He then turned explorer himself making two epic journeys (in opposite directions) between Zanzibar and the mouth of the Congo, sorting out the true source of the Nile and opening up central Africa for European colonialism. His candour and exaggeration of his ruthlessness in his books, says Jeal, left him with a reputation for brutality, argues, was basically undeserved. Despite laying the some of the foundations of King Leopold’s Congo Free State, he can’t, says Jeal reckons, be held directly responsible for the atrocities of Belgian colonialism in Congo, which later transpired, but was guilty of some political misjudgements.
This thoroughly documented shades-of-grey interpretation and mildly revisionist agenda came across as basically plausibe, although left the question of how (and if) we should judge Stanley, – as well as much of the psychology that drove him – hanging in the air. Most interesting (if underplayed in the book) was the political and social context of the time that emerges: public and political attitudes to Africa is far from the gung-ho imperialist racism overlaid by a patina of religiosity that we perhaps imagined. Indeed, what is striking is how strong altruistic, humanitarian and liberal impulses seem to have be, albeit it mixed with Realpolitik and economic self-interest. Uncomfortably, recasting some of the politically incorrect language of the time, Stanley (in Jeal’s account, at least) and others emerge as a worrying modern figures concerned to deliver failed and/or underdeveloped states on the global periphery from local warlords, bringing them the benefits of development (‘civilization’), open and global markets and combating mass people trafficking (abolition of East African slave trade).

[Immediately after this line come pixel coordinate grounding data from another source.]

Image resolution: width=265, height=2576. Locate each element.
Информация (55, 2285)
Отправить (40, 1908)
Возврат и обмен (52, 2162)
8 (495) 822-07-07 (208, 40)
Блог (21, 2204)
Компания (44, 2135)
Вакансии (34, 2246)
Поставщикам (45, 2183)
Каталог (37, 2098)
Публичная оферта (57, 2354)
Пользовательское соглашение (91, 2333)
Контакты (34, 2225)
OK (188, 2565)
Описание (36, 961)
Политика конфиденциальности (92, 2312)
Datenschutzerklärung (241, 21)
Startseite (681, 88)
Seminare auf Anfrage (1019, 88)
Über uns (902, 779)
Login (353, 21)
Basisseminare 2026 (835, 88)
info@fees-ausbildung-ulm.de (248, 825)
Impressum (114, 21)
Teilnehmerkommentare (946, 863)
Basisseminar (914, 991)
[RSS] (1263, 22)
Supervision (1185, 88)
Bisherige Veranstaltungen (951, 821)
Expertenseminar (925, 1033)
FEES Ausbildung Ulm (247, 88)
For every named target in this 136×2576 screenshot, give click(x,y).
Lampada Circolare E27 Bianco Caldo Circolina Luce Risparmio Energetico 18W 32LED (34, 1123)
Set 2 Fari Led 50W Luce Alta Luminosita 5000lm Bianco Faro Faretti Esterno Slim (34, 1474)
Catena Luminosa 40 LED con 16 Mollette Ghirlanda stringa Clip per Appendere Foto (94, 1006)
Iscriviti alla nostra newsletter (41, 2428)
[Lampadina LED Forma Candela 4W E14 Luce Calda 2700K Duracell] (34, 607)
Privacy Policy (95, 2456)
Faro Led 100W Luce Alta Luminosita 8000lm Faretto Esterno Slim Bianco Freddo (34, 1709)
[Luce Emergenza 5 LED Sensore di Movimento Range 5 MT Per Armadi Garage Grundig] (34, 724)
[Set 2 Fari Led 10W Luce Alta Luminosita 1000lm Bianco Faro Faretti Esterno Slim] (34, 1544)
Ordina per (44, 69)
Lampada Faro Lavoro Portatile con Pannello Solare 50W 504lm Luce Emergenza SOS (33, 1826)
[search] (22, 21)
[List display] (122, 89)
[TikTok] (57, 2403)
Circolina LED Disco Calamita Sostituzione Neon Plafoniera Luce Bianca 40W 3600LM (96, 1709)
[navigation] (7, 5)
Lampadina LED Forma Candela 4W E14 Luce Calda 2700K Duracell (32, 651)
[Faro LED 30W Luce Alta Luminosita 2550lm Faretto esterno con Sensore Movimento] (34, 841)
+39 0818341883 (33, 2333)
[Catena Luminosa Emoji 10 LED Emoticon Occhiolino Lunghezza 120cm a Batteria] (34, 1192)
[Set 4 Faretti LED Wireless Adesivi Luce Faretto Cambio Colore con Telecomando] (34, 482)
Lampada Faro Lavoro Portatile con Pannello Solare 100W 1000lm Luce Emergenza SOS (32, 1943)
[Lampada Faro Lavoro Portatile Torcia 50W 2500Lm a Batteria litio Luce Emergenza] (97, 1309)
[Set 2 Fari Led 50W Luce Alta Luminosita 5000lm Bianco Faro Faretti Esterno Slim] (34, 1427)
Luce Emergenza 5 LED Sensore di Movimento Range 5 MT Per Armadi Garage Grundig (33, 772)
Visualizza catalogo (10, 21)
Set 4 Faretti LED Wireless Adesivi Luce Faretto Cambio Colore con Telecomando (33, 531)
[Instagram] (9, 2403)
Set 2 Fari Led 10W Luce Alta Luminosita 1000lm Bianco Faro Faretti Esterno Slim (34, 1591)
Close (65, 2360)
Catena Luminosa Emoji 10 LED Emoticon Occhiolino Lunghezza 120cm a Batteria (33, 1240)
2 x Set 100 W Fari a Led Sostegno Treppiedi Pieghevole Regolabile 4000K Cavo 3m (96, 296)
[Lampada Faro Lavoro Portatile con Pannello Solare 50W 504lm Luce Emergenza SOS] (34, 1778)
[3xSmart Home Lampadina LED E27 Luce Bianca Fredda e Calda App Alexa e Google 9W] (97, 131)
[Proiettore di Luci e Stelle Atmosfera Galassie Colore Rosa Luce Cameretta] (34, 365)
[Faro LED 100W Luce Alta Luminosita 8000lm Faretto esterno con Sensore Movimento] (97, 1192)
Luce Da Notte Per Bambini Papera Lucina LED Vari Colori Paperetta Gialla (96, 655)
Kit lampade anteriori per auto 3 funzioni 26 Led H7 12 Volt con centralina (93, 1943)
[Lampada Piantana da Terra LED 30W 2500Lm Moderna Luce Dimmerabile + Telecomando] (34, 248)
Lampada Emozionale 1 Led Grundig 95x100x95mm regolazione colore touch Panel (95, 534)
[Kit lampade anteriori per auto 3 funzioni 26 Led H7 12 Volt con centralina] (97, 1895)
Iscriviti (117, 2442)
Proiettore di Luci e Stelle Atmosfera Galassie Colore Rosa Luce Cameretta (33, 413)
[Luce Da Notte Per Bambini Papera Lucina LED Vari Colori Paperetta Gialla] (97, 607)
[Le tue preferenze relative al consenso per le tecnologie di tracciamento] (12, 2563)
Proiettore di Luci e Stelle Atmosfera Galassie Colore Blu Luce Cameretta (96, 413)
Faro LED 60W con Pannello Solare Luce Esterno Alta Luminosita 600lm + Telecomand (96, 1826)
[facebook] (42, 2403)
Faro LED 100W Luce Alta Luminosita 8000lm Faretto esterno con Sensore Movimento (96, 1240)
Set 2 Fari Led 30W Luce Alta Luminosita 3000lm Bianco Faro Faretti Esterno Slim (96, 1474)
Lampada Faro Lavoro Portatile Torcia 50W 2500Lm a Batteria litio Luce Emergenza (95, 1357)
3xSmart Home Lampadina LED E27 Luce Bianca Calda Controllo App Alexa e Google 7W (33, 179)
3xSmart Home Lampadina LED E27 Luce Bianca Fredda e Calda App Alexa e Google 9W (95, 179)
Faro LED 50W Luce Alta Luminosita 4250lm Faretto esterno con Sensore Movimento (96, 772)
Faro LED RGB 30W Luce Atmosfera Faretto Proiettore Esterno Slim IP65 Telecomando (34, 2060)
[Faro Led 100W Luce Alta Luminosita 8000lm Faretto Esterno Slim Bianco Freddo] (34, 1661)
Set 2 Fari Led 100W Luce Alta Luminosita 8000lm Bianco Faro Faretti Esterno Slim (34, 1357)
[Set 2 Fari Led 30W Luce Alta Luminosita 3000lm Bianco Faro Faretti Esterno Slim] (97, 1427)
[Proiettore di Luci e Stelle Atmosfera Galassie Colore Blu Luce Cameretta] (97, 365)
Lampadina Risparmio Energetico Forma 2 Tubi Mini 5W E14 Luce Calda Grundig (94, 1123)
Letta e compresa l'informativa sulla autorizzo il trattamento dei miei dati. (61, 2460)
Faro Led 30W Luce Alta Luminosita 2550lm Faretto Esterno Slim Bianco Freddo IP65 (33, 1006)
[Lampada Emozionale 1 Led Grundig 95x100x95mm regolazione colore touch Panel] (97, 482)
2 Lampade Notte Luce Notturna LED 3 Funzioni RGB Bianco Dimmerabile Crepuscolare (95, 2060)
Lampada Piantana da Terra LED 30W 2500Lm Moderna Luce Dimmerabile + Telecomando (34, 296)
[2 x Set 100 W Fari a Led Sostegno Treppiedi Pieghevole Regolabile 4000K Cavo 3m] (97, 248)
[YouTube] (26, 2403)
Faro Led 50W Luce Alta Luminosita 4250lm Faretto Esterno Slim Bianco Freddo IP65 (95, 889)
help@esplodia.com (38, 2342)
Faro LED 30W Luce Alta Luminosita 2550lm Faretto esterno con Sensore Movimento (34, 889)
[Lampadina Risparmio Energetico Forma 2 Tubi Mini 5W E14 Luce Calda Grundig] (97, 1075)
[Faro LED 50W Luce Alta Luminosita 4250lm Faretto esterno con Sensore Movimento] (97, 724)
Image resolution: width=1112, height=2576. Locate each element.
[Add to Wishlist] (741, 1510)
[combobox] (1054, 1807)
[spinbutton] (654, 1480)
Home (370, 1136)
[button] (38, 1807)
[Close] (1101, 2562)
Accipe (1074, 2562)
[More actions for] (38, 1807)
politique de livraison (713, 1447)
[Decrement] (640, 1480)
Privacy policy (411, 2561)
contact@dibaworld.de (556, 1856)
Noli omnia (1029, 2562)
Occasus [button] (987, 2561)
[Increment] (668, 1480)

Anti-imperialism in West Europe, this time in the form of protest against and outrage about the Vietnam War and depredation of the Third World were also a driving force the story of the Baader-Meinhof group and the radical left in 1970s West Germany, as told in Aust’s reworked The Baader-Meinhof Complex, now, of course, a glossy and violent new film. Unlike Jeal’s biography which loses a bit of readability by dotting all the i’s and crossing all the t’s, Aust’s book has fragmented episodic structure, making for a fast and compelling read . It’s easy to see why it was filmed as blockbusting political thriller-cum crime story-cum reconstruction of the 1970s.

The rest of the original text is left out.